A look at Illinois' historic budget impasse, deal to end it
CHICAGO -- Illinois' historic budget impasse ended Thursday when lawmakers voted to override the GOP governor's veto and give the state its first spending plan in more than two years. But there was little rejoicing.
While some crises will be averted, taxes will go up and some areas will see state spending cuts under the new plan. Republican Gov. Bruce Rauner and Democrats who control the Legislature remain hugely divided. And Illinois' finances are significantly worse than when the impasse started in 2015.
Here's a look at how it happened, and what the new deal means:
HOW DID IT HAPPEN?
Rauner, a former businessman, won election in 2014 with a promise to make Illinois more business-friendly, strip union influence and change politics as usual.
Around the time he was sworn in, a temporary, four-year Democratic income tax increase that had provided up to $7 billion in extra revenue annually was allowed to expire. Revenues fell far short of spending and red ink began piling up.
The new governor demanded changes before he would sign off on another tax increase to balance the budget. Democrats resisted, saying his agenda would hurt middle-class and vulnerable residents.

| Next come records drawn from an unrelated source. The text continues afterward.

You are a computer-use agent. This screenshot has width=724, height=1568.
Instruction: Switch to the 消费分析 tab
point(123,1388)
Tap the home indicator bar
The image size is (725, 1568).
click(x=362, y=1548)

For more than two years, the two sides were deadlocked.
WHAT WAS THE FALLOUT?
Illinois racked up more than $15 billion in overdue bills to vendors, such as social service agencies that care for disabled people. Some homeless and domestic violence shelters were forced to close and universities laid off thousands of employees.
As Illinois approached July 1 - the start of a third fiscal year without a budget - pressure grew. Credit rating agencies warned Illinois it could become the first U.S. state to be downgraded to "junk" status, which would mean paying more to borrow money.
When the new fiscal year started, many road construction projects stopped, putting thousands of employees out of work. That same week the Illinois Lottery stopped selling Powerball tickets.
HOW DID ILLINOIS GET AWAY WITH IT?
In nearly two dozen states, failure to pass a budget leads to a government shutdown. Other states have consequences to deter late spending plans, such as not issuing lawmaker paychecks.
Illinois has no such laws. Instead, the state continued to spend billions of dollars annually because of laws and court orders that required some items to still be paid. Lawmakers also have passed various "stop-gap" appropriations bills to fund areas such as K-12 education.
While people who rely on government for assistance felt the pain, the impasse was barely noticeable for others. Roughly 63,000 state workers received paychecks, and schools and state offices stayed open.
HOW WAS IT RESOLVED?
House Democrats presented a new plan in late June that incorporated pieces of a deal approved by Democrats in the Senate and a separate one proposed by Republicans.
Fifteen GOP lawmakers in the House and one in the Senate broke from Rauner and supported it, helping Democrats send it to the governor's desk. Many of the lawmakers who broke ranks represent districts where universities and social service agencies have suffered greatly.
Rauner vetoed the plan, calling it a "disaster" that does nothing to fix Illinois.
On Tuesday, the Illinois Senate voted to override his veto; the House did the same on Thursday.
WHAT'S IN THE PLAN?
The $36 billion plan calls for about $3 billion less in spending than Illinois was sending out the door without a budget.
That means there's good news, and some not-so-good news. Universities and vendors that haven't received any money during the impasse or have waited months to be paid will soon have a more reliable funding stream. But many will be funded at a level that's lower than what they received the last time Illinois had a full state budget.
Higher education, for example, will receive 5 percent less than it did in the fiscal year that ended in mid-2015. State agencies also are seeing a roughly 5 percent cut.
The plan is funded through a $5 billion income tax increase. It raises the individual income tax from 3.75 percent to 4.95 percent. That's slightly less than the 5 percent tax rate Illinois had from 2011 through 2014. How much that will cost individual households will vary greatly.
WHAT HAPPENS NOW?
The tax increase and the spending plan are retroactive to July 1, so state funding should begin flowing at the new levels relatively soon. Some workers also will begin seeing a difference in their take-home pay.
The budget deal also includes a plan to borrow money to pay down a portion of the $15 billion bill backlog. That would allow the state, which is paying 12 percent annual interest on some of the overdue bills, to pay them off at a lower rate.
Still, social service agencies and other entities say it will take time to recover. Credit rating agencies are still reviewing the plan, and Moody's Investors Service has said that it could still downgrade Illinois to junk.
That's largely because the plan doesn't address Illinois' other massive crisis: a roughly $130 billion unfunded pension liability. It remains the worst-funded public-pension system of any U.S. state.
This story has been corrected to show that the Illinois Senate voted to override Rauner's veto on Tuesday, not Sunday.
Associated Press writers Sophia Tareen and John O'Connor contributed to this report.